I cannot decide what to do…
I have 2 choices:
1. Pay $700 in cash for my car to be fixed with second hand parts
2. Pay $450 to my insurance company to fix my car
Pros for number 1:
2. I keep my rating 1 with my insurance company, and I get to keep it for LIFE come September, no matter how many claims I make
Cons for number 1:
1. I don’t really have $700
2. The parts won’t be as good as they will if I go through insurance
Pros for number 2:
1. Quality job
2. Cheaper in the short term
Cons for number 2:
1. My insurance premium will go by up to $200 a year up as I get dropped back to a rating 2
2. They take forever to do the repairs and usually make me drive half way across the city to collect my car
So what do I do?
I made up my mind that if C wanted her car fixed (the one I ran into), then I would go through insurance, but she doesn’t want to fix hers at all *sigh*. So that means I have to make a decision on my own, and I suck at that. Big time.

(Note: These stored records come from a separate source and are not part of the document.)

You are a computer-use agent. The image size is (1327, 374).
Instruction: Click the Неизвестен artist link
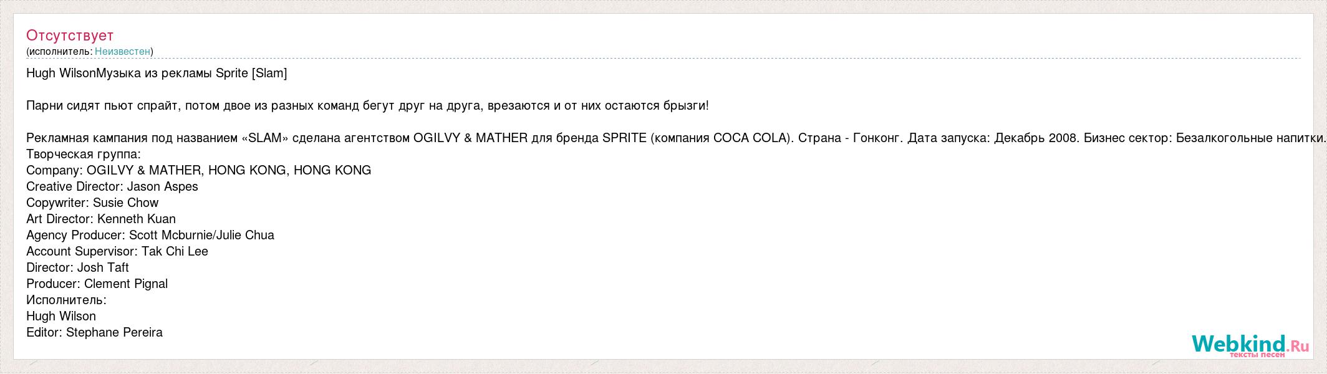tap(123, 51)
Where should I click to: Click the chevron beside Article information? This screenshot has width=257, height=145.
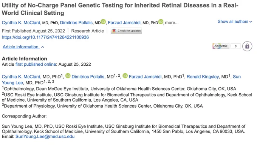pos(43,47)
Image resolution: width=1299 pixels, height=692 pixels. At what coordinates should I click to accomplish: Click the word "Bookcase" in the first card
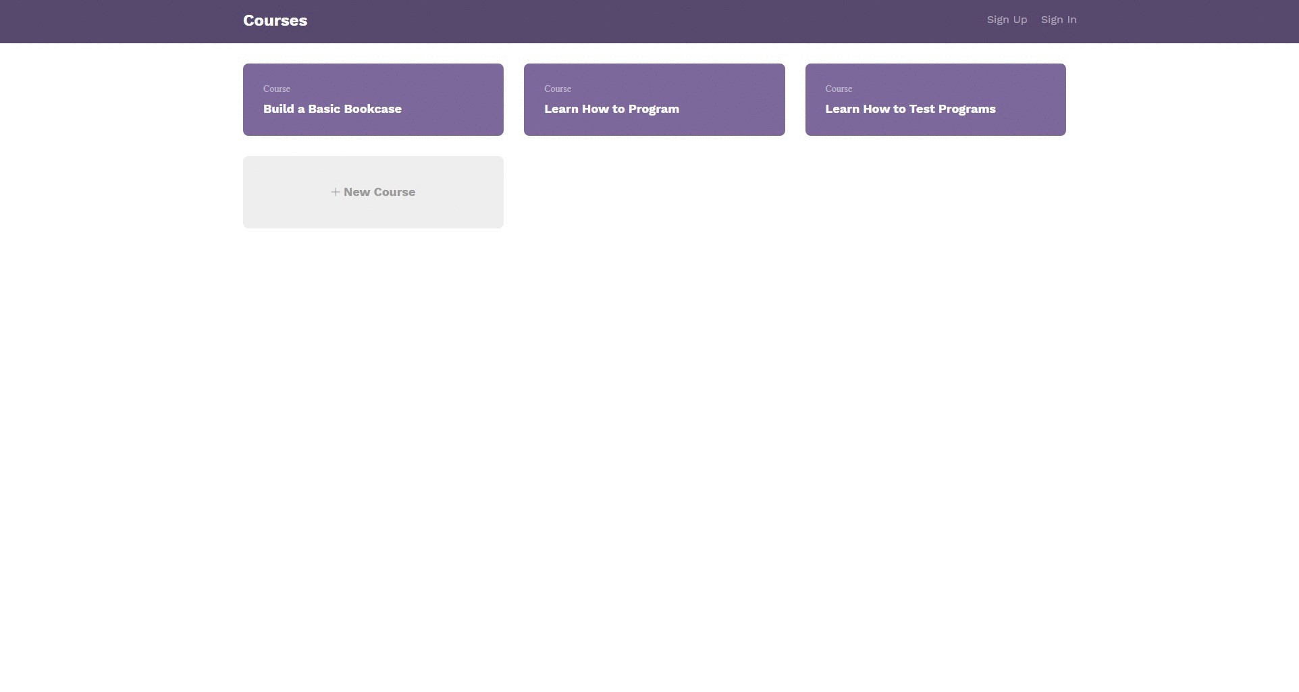click(x=373, y=109)
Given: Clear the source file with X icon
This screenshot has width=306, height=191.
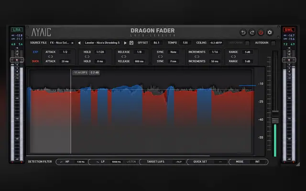Looking at the screenshot, I should pos(72,43).
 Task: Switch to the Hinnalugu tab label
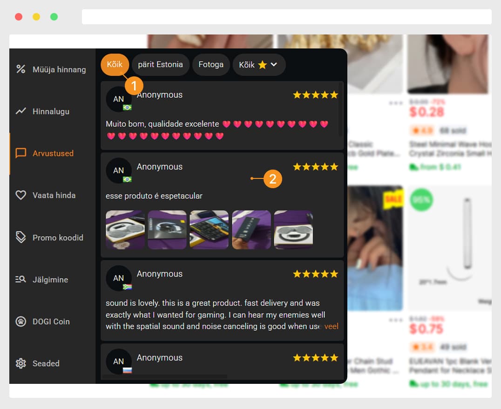click(x=51, y=111)
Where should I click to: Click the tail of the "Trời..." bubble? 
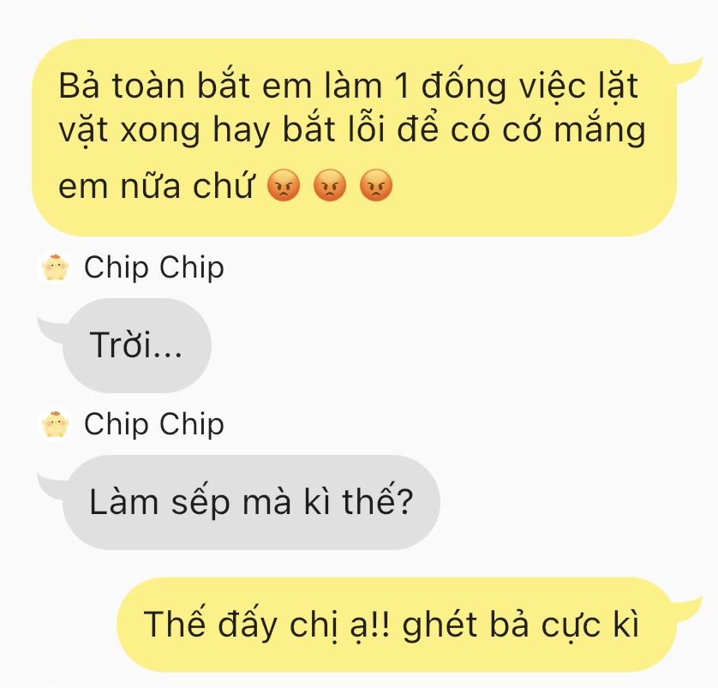coord(51,329)
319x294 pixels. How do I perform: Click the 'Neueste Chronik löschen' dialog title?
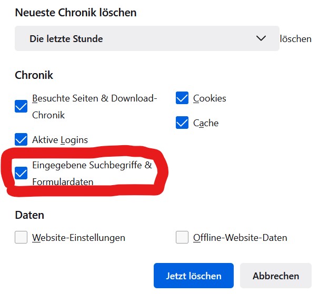76,13
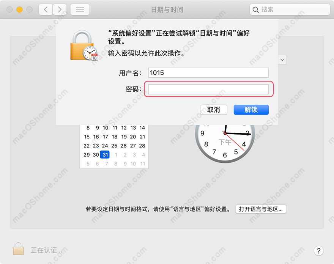334x264 pixels.
Task: Click the lock icon at bottom left
Action: pyautogui.click(x=18, y=248)
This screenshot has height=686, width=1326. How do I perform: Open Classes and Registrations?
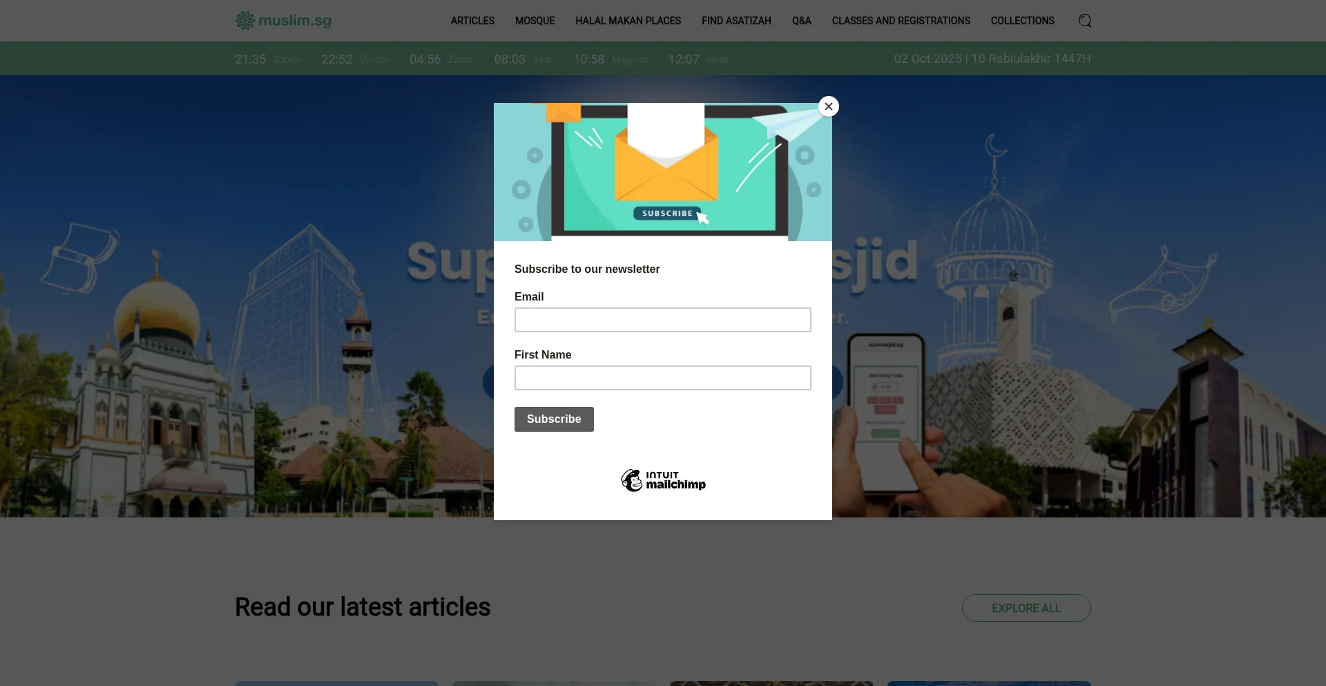click(901, 21)
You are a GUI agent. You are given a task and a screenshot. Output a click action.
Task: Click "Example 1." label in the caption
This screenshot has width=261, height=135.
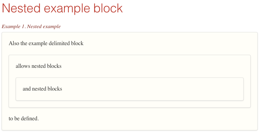[x=13, y=26]
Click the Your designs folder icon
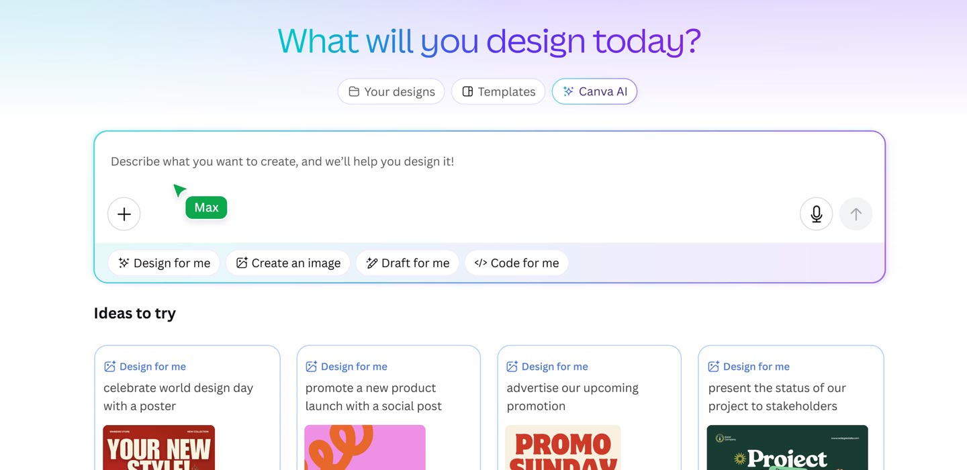 tap(353, 91)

On another note, I am so angry at my work. My brother found out that the fucking useless employee of the year, who happens to be the little bosses favourite employee, is getting paid more than him, despite my brother being the supervisor. He called my big boss on it, and he said he would get it all fixed up, and bro was really pleased. Anyhow, it got raised with the little boss by my boss, and he said bro can get fucked basically, he is not fixing it. I am so bloody angry, but I can’t say anything, as just because it is my brother, doesn’t mean it is my business, although I would probably step in for any employee I liked if they were getting screwed like this.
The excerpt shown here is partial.